#### RECORD EXTRACTS ####
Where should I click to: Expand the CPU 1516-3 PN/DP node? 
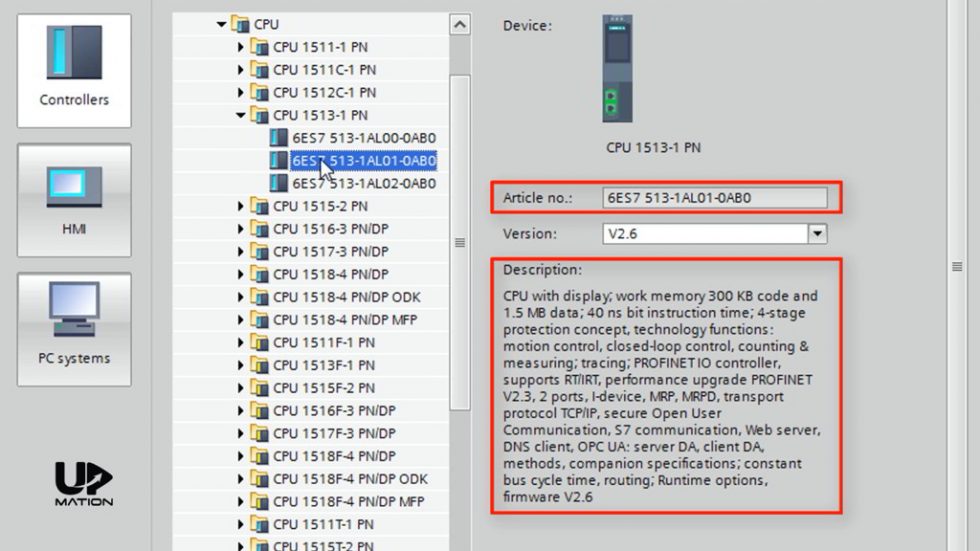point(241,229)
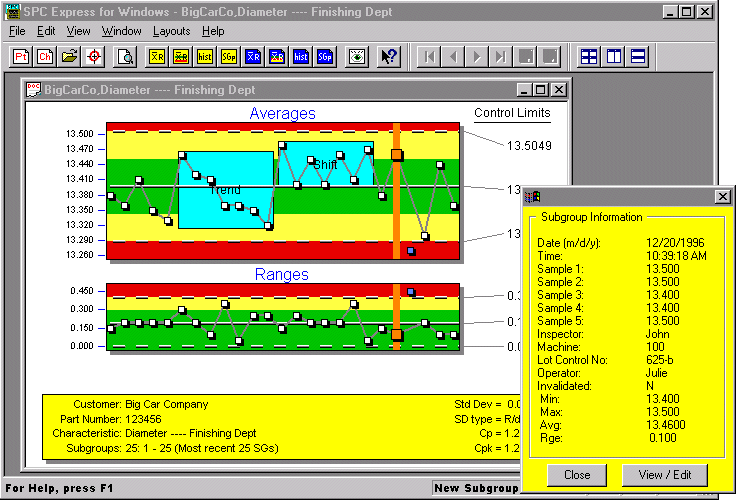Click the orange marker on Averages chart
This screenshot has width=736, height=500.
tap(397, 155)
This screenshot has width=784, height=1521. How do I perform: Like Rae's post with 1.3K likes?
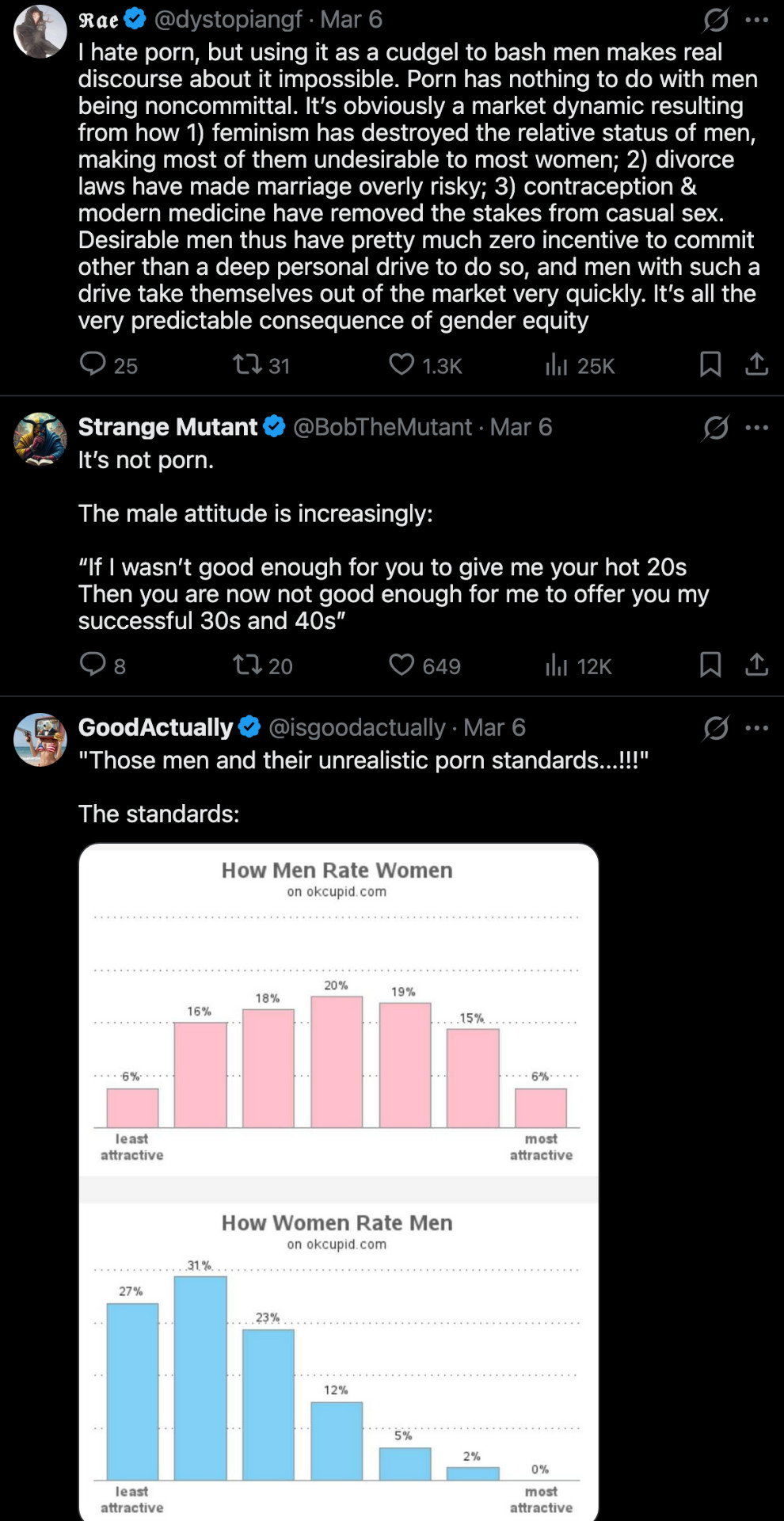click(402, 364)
####
▶ THE EXERCISE
Locate each line in the rows above that contains the string "height", and copy those lines out. Matching is case-sensitive.

▶ REPLY
This screenshot has width=736, height=500.
This screenshot has width=784, height=1521. How do I perform: Like Rae's post with 1.3K likes?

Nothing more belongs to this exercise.